■ What you are asked to do ■
Return every record verbatim.

------------------------------------

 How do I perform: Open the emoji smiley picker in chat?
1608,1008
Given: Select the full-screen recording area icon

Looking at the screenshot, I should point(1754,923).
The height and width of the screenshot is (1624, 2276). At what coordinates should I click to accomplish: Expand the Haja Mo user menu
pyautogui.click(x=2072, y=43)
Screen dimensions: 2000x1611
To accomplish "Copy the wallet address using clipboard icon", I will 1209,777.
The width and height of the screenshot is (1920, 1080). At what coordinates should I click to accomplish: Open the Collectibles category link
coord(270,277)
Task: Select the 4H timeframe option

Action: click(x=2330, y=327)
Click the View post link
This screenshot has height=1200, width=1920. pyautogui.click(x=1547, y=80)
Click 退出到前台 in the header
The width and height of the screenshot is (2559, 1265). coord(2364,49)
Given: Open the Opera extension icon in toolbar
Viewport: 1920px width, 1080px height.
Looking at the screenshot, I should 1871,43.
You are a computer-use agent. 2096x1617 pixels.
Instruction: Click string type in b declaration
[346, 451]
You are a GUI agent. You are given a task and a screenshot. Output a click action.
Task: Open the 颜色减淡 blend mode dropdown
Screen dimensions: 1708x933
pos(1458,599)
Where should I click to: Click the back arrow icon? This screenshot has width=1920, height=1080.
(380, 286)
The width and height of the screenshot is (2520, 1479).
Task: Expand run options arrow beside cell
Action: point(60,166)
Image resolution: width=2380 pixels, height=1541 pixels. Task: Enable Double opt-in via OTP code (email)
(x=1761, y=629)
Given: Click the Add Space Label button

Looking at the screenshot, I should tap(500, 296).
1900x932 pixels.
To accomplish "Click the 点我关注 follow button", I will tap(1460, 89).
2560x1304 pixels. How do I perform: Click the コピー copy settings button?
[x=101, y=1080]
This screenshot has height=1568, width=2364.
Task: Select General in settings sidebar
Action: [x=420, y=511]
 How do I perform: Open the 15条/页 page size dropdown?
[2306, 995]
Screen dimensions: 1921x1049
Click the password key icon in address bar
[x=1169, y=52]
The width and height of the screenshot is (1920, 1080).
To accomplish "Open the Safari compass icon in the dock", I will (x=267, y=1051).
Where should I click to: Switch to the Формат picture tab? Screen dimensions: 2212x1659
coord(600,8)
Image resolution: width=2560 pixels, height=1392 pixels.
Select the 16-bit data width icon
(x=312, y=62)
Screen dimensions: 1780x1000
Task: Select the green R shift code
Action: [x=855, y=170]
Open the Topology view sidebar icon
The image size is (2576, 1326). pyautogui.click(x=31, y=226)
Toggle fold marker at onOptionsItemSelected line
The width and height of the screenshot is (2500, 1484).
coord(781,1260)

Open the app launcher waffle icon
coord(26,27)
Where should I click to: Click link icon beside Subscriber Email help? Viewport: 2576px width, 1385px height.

------------------------------------

■ Result ■
 How do I perform: Open the emoji smiley picker in chat?
1608,1008
Given: Select the full-screen recording area icon

Looking at the screenshot, I should point(1754,923).
The height and width of the screenshot is (1624, 2276). At what coordinates should I click to accomplish: Expand the Haja Mo user menu
pyautogui.click(x=2072, y=43)
Screen dimensions: 2000x1611
To accomplish "Copy the wallet address using clipboard icon", I will 1209,777.
The width and height of the screenshot is (1920, 1080). At what coordinates should I click to accomplish: Open the Collectibles category link
coord(270,277)
Task: Select the 4H timeframe option

Action: click(x=2330, y=327)
Click the View post link
This screenshot has height=1200, width=1920. pyautogui.click(x=1547, y=80)
Click 退出到前台 in the header
The width and height of the screenshot is (2559, 1265). coord(2364,49)
Given: Open the Opera extension icon in toolbar
Viewport: 1920px width, 1080px height.
Looking at the screenshot, I should 1871,43.
You are a computer-use agent. 2096x1617 pixels.
Instruction: Click string type in b declaration
[346, 451]
You are a GUI agent. You are given a task and a screenshot. Output a click action.
Task: Open the 颜色减淡 blend mode dropdown
Screen dimensions: 1708x933
pos(1458,599)
Where should I click to: Click the back arrow icon? This screenshot has width=1920, height=1080.
(380, 286)
The width and height of the screenshot is (2520, 1479).
Task: Expand run options arrow beside cell
Action: point(60,166)
Image resolution: width=2380 pixels, height=1541 pixels. Task: Enable Double opt-in via OTP code (email)
(x=1761, y=629)
Given: Click the Add Space Label button

Looking at the screenshot, I should tap(500, 296).
1900x932 pixels.
To accomplish "Click the 点我关注 follow button", I will tap(1460, 89).
2560x1304 pixels. How do I perform: Click the コピー copy settings button?
[x=101, y=1080]
This screenshot has height=1568, width=2364.
Task: Select General in settings sidebar
Action: [x=420, y=511]
 How do I perform: Open the 15条/页 page size dropdown?
[2306, 995]
Screen dimensions: 1921x1049
Click the password key icon in address bar
[x=1169, y=52]
The width and height of the screenshot is (1920, 1080).
To accomplish "Open the Safari compass icon in the dock", I will (x=267, y=1051).
Where should I click to: Switch to the Формат picture tab? Screen dimensions: 2212x1659
coord(600,8)
Image resolution: width=2560 pixels, height=1392 pixels.
Select the 16-bit data width icon
(x=312, y=62)
Screen dimensions: 1780x1000
Task: Select the green R shift code
Action: [x=855, y=170]
Open the Topology view sidebar icon
The image size is (2576, 1326). pyautogui.click(x=31, y=226)
Toggle fold marker at onOptionsItemSelected line
The width and height of the screenshot is (2500, 1484).
coord(781,1260)

Open the app launcher waffle icon
coord(26,27)
Where should I click to: Click link icon beside Subscriber Email help? Viewport: 2576px width, 1385px height.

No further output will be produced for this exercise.